NEW YORK ( TheStreet) -- Stocks finally snapped back in September, raising the stakes for President Barack Obama's forthcoming plan to revive the job market.

Set for reveal in a nationally televised speech at 7 p.m. ET on Thursday, the plan is reportedly a $300 billion package that will include $120 billion to maintain the current payroll tax reduction and $50 billion to further extend unemployment benefits. It will also provide funds for infrastructure projects and aid to local and state governments, according to multiple media reports.

Ian Shepherdson, chief U.S. economist at High Frequency Economics, doesn't see a big benefit to the economy from the extension of the payroll tax reduction as this "just keeps people in the same position they are in today."

He is more keen on plans to broaden the reduction to include employer contributions too, saying this at least is new and would represent stimulus of about $100 billion. Other elements -- the infrastructure spending etc. -- could translate to another $100 billion, which would be around 1.3% of GDP, not quite enough in Shepherdson's view.
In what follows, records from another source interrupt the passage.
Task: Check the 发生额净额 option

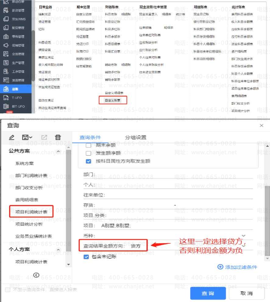Action: tap(89, 153)
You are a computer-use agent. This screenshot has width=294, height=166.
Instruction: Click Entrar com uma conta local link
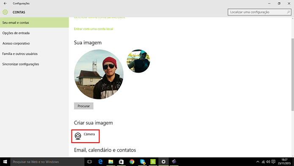click(x=93, y=29)
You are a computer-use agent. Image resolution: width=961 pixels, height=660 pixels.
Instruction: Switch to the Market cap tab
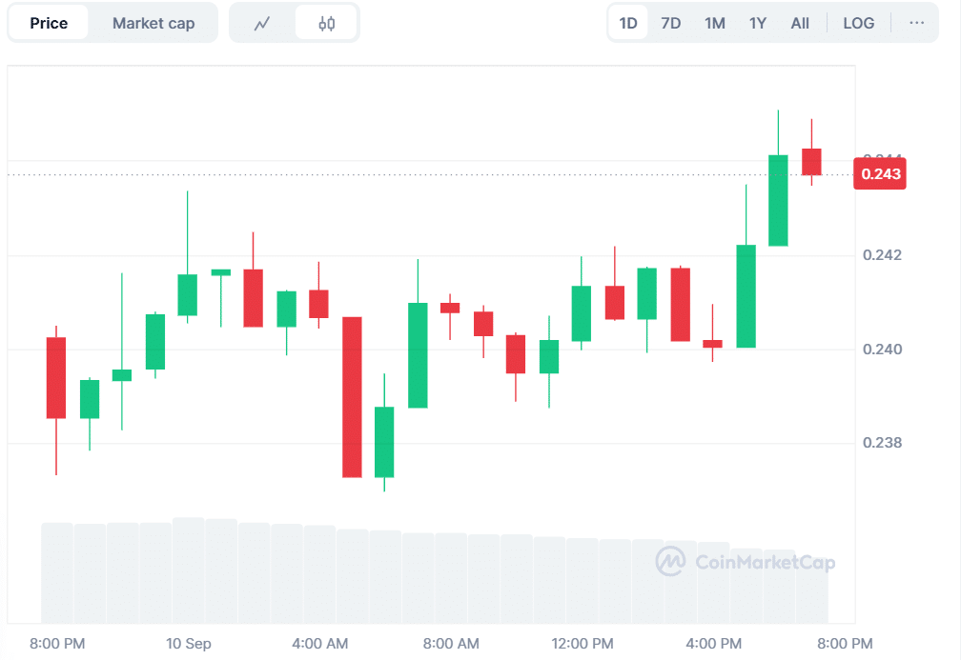point(153,23)
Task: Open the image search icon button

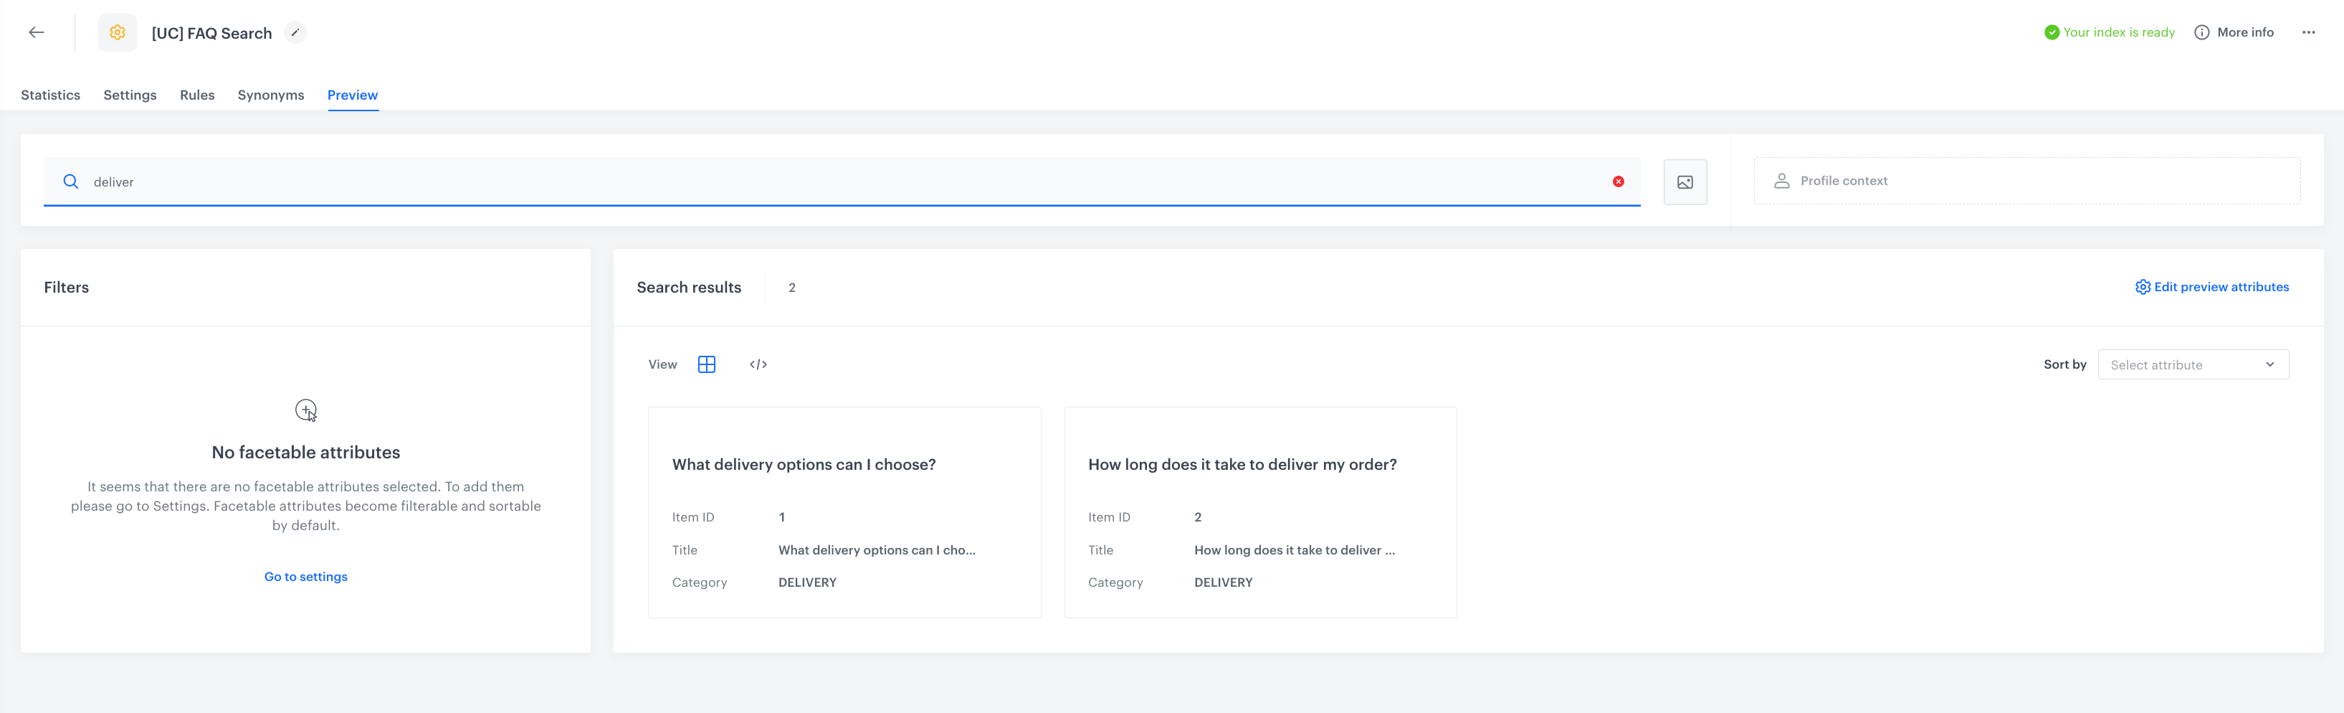Action: 1684,182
"A net stimulus of 1% of GDP next year would be welcome, but it would not be enough to fully insulate the U.S. from major bank failures in Europe; we think 3% of GDP would be required for that," he says. "We hope, therefore, that Europe's banks will be propped up by whatever means for as long as possible, so as to give the U.S. the best chance to develop a degree of domestic momentum."

As for where stocks go from here, Sam Stovall, chief investment strategist at Standard & Poor's, weighed in after Wednesday's rise, saying he believes near-term risks are still elevated and advises investors take a "cautious stance," even though S&P's year-end target for the S&P 500 of 1400 implies a gain of nearly 17% from current levels.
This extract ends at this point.